In Integration, Münster

Eine Wendegeschichte – erlebt bei der ehrenamtlichen
Sprach-Arbeit mit Flüchtlingskindern in Münster.

Von Carl Leffers

In einem der Übungshefte in Deutsch – so von B. gewünscht – sollten bestimmte Aufgaben gelöst werden, nämlich aus vorliegenden Aussagesätzen sinnvolle Fragesätze zu bilden und diese in vorgesehenen Spalten schriftlich auszufertigen.
Beispielsweise hieß einer der Aussagesätze: Es gibt ein Tier, welches die Nüsse vor dem Winter in die Erde vergräbt. Entsprechend der Aufgabenstellung sollten nun Fragen daraus entwickelt werden wie etwa: Wohin vergräbt das Tier die Nüsse? Wieviele Nüsse vergräbt das Tier zusammen in der Erde? etc.
Wahrscheinlich empfand ich die immer ähnliche Fragenbildung zunehmend stupide und unlebendig und knüpfte daher mit anderen Fragen an: „Wisst ihr, um welches Tier es sich hier wohl handelt?“




Schon wurde es lebendig und die Kinder produzierten eine Menge Antworten. Am Häufigsten tippten sie auf Vögel. Ich fragte weiter, wie sie denn auf Vögel kämen? Die meisten meinten dann: „Ist doch klar, weil diese mit einem spitzen Schnabel doch am schnellsten die Nüsse öffnen könnten.“ Ich merkte bald, dass die Kinder dank sinnstiftender Logik mit den Vogelschnäbeln nicht auf das clevere Eichhörnchen kamen. Viele Kinder schienen dieses kleine Nagetier übrigens auch gar nicht zu kennen.

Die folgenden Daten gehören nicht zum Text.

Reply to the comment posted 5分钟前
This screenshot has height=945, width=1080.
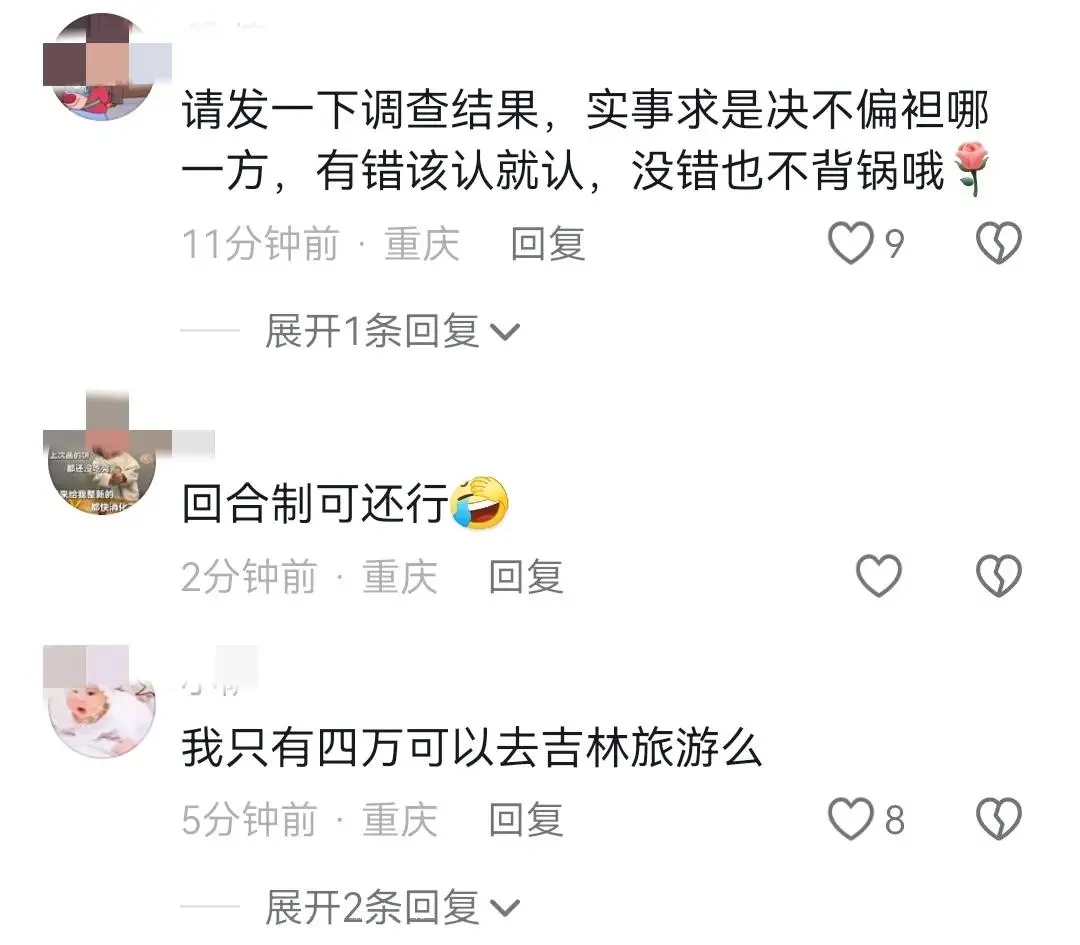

Gänzlich gefangengenommen von dem possierlichen Tierchen waren die meisten, als Z. ihr Smartphone zückte und mit der entsprechenden App das Tierlexikon öffnete, sehr bald das Eichhörnchen abgebildet fand und einiges von den großartigen Möglichkeiten dieses kleinen Tieres zu berichten wusste. Trotz vieler lexikalischer Infos blieb jedoch eine sinnenträchtige Frage offen, die ich dann prompt stellte: „Warum vergräbt denn das Eichhörnchen vor dem Winter die Nüsse an verschiedene Stellen in der Erde?“
Auch hier gab es eine einhellige, von den meisten getragene Antwort: „Damit die Nüsse im Winter nicht frieren müssen.“ Natürlich bekamen die Kinder mein Schmunzeln mit und ich gestand, dass ich auf die Idee, dass es auch den Nüssen gut gehen müsse, noch gar nicht gekommen sei. Ich hätte immer nur an das Eichhörnchen gedacht, dass es nämlich diesem gut gehe.
Nun gut, den Rest der Antwort kennen Sie als Leser, wenn Sie bis hierhin mit der Lektüre gekommen sind. Tschüs bis dahin, wenn’s mal wieder eine neue Wendegeschichten gibt.